Hesap, Birinci Dünya Savaşının gölgesinde Hristiyan ulusların imhası üzerineydi. Ve bu tarihten itibaren Hristiyan inancından halkları bekleyen tek şey, sindirme, sürgün, işkence, zulüm, kan ve gözyaşı idi. Binlerce yıldır bu topraklarda yaşayan, yüzyıllar boyunca da Osmanlı tebaası olarak yaşamlarını sürdürmüş olanlara İttihat ve Terakki’nin yeni projeleri doğrultusunda ‘Gidin’ çağrıları yapılıyordu 1914 yılının haziran ayında ‘dostça’
Bu bildirinin ışığında bu toprakların binlerce yıllık sakinleri olan Süryaniler ve Ermeniler 1915 yılında soykırıma uğratıldılar. 1,5 milyon Ermeni, 300 binin üzerinde Süryani hayatını kaybetti. Sıra Rumlara geldiğinde tarih sahnesine bu kez Mustafa Kemal çıkacaktı. 19 Mayıs 1919 tarihinde Samsun’a giden Mustafa Kemal Pontos Rum soykırımının emrini verecek ve 353 bin Pontoslu Rum yaşamını yitirecekti. Osmanlı’nın resmi nüfus kayıtlarında 800 bin olan Küçük Asyalı Rum’un akıbeti ise bilinmeyecekti.

Cumhuriyet kuruldu.

Cumhurbaşkanları, başbakanlar, adalet bakanları, içişleri bakanları seçildi, atandı. Yüz yıl boyunca isimleri değişti bu mevkilerdekilerin. Kimi zaman bu tür bildirileri ve saldırıları kınadıklarını açıkladı bu mevkilerin başlarında olanlar ama her şeye rağmen bu bildirileri kaleme alanlar saldırılarını devam ettirdiler. Bazen sembolik kimi isimler ‘cezalandırılırken’ (genelde ödüllendirildiler) verilen mesaj açıktı; ’koca koca bakanların, başbakanların bile eli kolu bağlıdır en iyisi bildiride söylenenlerin yapılmasıdır.’

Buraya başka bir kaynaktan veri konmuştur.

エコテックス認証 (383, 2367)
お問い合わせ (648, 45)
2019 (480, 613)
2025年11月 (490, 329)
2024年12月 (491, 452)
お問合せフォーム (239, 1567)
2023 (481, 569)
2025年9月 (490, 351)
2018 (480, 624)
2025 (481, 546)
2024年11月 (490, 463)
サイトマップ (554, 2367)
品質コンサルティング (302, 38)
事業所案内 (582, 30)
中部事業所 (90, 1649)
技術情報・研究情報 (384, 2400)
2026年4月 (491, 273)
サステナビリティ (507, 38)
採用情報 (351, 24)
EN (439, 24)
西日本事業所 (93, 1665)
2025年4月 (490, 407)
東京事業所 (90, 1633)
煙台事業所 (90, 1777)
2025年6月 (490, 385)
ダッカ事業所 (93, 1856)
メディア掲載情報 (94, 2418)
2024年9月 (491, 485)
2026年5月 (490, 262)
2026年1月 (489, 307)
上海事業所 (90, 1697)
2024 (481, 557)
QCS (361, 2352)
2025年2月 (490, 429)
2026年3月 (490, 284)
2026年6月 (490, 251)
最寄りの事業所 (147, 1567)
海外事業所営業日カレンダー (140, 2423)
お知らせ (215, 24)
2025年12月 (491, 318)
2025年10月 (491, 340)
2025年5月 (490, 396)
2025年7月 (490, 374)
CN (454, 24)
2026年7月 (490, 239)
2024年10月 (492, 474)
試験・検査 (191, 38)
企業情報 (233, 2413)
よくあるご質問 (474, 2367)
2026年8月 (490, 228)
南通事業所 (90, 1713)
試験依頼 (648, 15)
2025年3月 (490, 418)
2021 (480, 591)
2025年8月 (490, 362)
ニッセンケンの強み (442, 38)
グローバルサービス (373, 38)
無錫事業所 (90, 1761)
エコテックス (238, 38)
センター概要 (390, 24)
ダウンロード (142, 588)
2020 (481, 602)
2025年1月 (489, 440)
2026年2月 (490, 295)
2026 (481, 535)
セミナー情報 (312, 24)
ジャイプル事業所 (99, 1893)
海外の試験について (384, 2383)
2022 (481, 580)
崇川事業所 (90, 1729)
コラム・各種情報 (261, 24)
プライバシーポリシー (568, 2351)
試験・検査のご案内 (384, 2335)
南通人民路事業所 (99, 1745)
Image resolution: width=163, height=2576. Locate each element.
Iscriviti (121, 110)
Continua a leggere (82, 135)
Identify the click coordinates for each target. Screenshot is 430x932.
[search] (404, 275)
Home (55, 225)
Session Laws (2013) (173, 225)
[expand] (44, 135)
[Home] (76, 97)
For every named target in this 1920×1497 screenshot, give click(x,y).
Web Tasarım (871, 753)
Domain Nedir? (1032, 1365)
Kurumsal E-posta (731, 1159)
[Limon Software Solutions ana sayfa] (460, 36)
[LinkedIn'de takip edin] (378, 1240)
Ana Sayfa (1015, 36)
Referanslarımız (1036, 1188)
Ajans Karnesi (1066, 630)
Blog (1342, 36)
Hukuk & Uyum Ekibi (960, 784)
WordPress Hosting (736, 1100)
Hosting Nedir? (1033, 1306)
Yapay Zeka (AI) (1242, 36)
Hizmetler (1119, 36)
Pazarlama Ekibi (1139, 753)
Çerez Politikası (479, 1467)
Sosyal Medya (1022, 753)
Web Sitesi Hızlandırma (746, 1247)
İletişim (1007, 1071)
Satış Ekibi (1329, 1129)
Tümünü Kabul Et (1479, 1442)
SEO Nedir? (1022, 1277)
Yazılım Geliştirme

Resmi devlet dilinde ırkçılık ve nefret söylemi

Öte yandan bu koca bakanların, başbakanların, cumhurbaşkanlarının dillerinden ırkçı ve nefret söylemleri hiç düşmedi.  

Bu nefret ve ırkçı söylemlerin sahibi bazen 8 Eylül 1930 tarihinde Ödemiş’in Gölcük yaylasında ‘Benim fikrim, kanaatim şudur ki, bu memleketin kendisi Türk’tür. Öz Türk olmayanların Türk vatanında bir hakkı vardır, o da hizmetçi olmak, köle olmaktır’ diyen Adalet Bakanı Mahmut Esat Bozkurt olur bazen de 5 Ağustos 2014 tarihinde katıldığı televizyon programında, „Benim için Gürcü diyen oldu, affedersin çok daha çirkin şeylerle Ermeni diyen oldu. Ben Türküm“ diyen Cumhurbaşkanı Recep Tayyip Erdoğan olur.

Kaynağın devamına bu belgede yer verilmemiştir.